De brandende groote kaarsen, die zoo maar in een waschblik geplant waren, gaven aan dit eenvoudige witgekalkte lokaal met simpele schragen en banken, een bijna heilige stemming. Wat dennegroen en de groote dubbele tochtdeur droegen intusschen zeker bij tot deze wondere stemming. Maar per slot was het werkkamp – waarvoor de deelnemers het pension tegen kostprijs betaalden, dus nog geld moesten toebetalen inplaats van loon te ontvangen – niet begonnen om ‘sfeer’, maar om kameraadschappelijken handenarbeid in de buitenlucht.
Om vijf uur werd reveille geblazen. En tegen half zes was het heele kampement buiten. Het was Koninginnedag, en zoo werd de dag begonnen met het plechtig hijschen van de driekleur in tegenwoordigheid van alle kampers en onder het zingen van het Wilhelmus. Na deze plechtigheid fietsten dé jongens naar het werk. De meisjes zorgden inmiddels voor het ontbijt, dat ze twee uur later op het werk zouden brengen om het daar gezamenlijk met de jongens te nuttigen.
Het werk bestond dan in het aanleggen van een weg door de hei. Een uiterst klein gedeelte van een groot werkverschaffings project van Staatsboschbeheer voerden de studenten uit. Men was bezig met behulp van kipkarren zand te verplaatsen om de goede niveauhoogte te verkrijgen.
Het werk werd na een poosje voor een half uur onderbroken voor het gemeenschappelijke ontbijt met de meisjes op het werk.
En omdat het nu juist Koninginnedag was, werd daarna de gelegenheid benut om een eenzaam berkenboompje op het nieuwe pad te wijden – een berkenboompje dat men bij het uitkappen van het dennenbosch, waardoorheen het pad gemaakt werd, met opzet had laten staan – als ‘Wilhelminaberk’. Mr.
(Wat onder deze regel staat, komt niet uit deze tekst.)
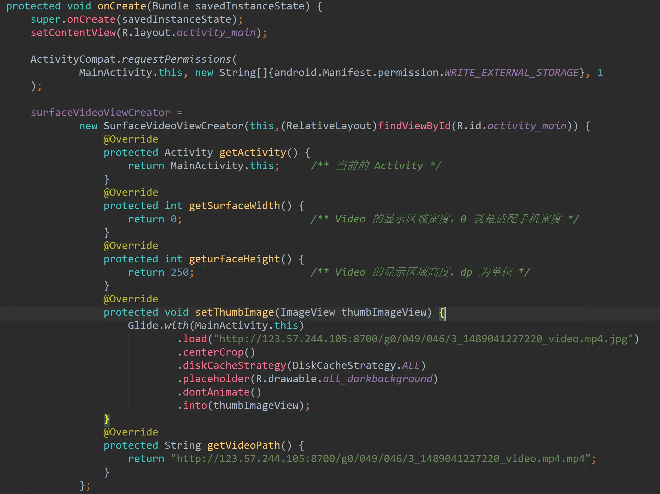Click surfaceVideoViewCreator field assignment
Image resolution: width=660 pixels, height=494 pixels.
point(100,113)
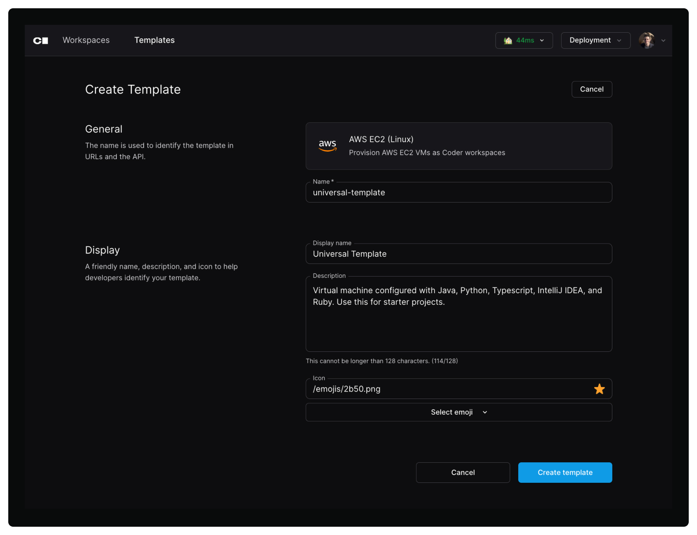Click the Coder logo icon
Viewport: 697px width, 535px height.
[40, 40]
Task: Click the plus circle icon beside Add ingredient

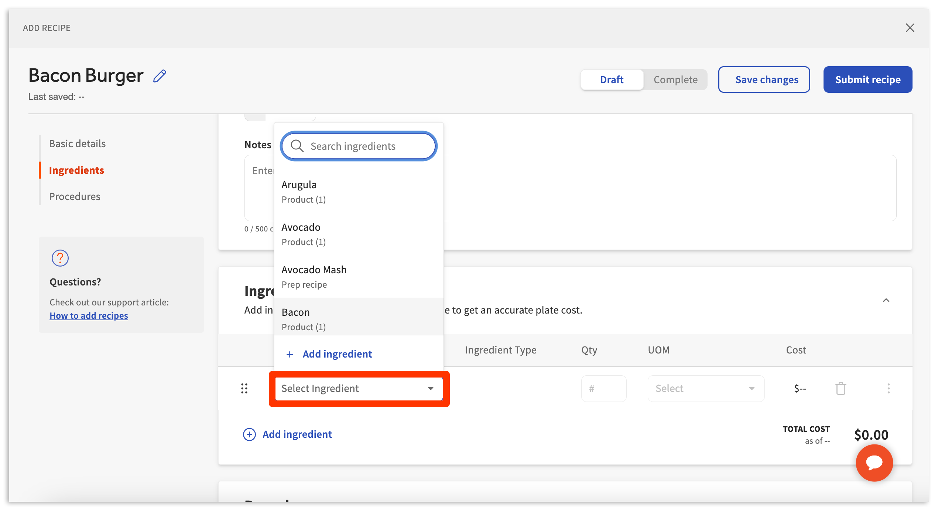Action: click(249, 434)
R. S. s’Jacob, de leider van de derde etappe van het kamp, sprak bij deze wijding eenige toepasselijke woorden.
De ‘kampma’, de studente Janna de Keijzer, onthulde de gedenkplaat. Daarop gingen de meisjes weer terug naar het kampement; de jongens werkten voort totdat de dagtaak van 7 uur volbracht was, sneller dan we dachten. Hoe kon het ook anders ? Men werkte kameraadschappelijk en zag langzaam maar zeker het werk vorderen. Ligt hierin niet een groote voldoening ?
Het werken was ook mij weer best bevallen. Het is wel geen geroutineerde vakarbeid, maar er schuilt een merkwaardige voldoening in dit soort handenarbeid in de buitenlucht, waarbij men bij het doorbreken van de zonnewarmte steeds meer kleeren uitdoet en ten slotte ten minste bij goed warm weer met ontbloot bovenlijf werkt. Men voelt op die oogenblikken, dat sport goed beschouwd een surrogaat is voor de natuurlijke behoefte aan lichamelijken arbeid in de buitenlucht.
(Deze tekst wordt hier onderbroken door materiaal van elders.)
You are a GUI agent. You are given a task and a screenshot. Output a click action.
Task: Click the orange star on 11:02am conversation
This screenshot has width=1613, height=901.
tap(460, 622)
Het speet mij dan ook echt, dat ik niet enkele dagen weer student onder de studenten kon zijn. Student op zijn best. Want in het Studenten Werkkamp kent men geen groote politiek en geen studentenpolitiek.
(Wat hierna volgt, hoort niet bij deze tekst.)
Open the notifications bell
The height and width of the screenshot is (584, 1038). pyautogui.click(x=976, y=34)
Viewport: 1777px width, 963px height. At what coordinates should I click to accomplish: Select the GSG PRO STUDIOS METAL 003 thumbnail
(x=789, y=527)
De studentenvereeniging ‘Studiosi Iuvare Delectamur’ en het Nederlandsch Comité van de International Student Service hebben het kamp op touw gezet.
Aantekeningen van de redactie van ut Deevers Archief
De journalist fietste van Assen naar Deever en vandaar via de Bosweg – met een tussenstop in Paviljoen Berkenheuvel – en de Olde Willemsweg naar ‘de Uilenhorst’ . Wel een flinke omweg, want hij had ook bij de Hoogersmilde die andere Bosweg af kunnen fietsen en dan de Olde Willemsweg kunnen nemen.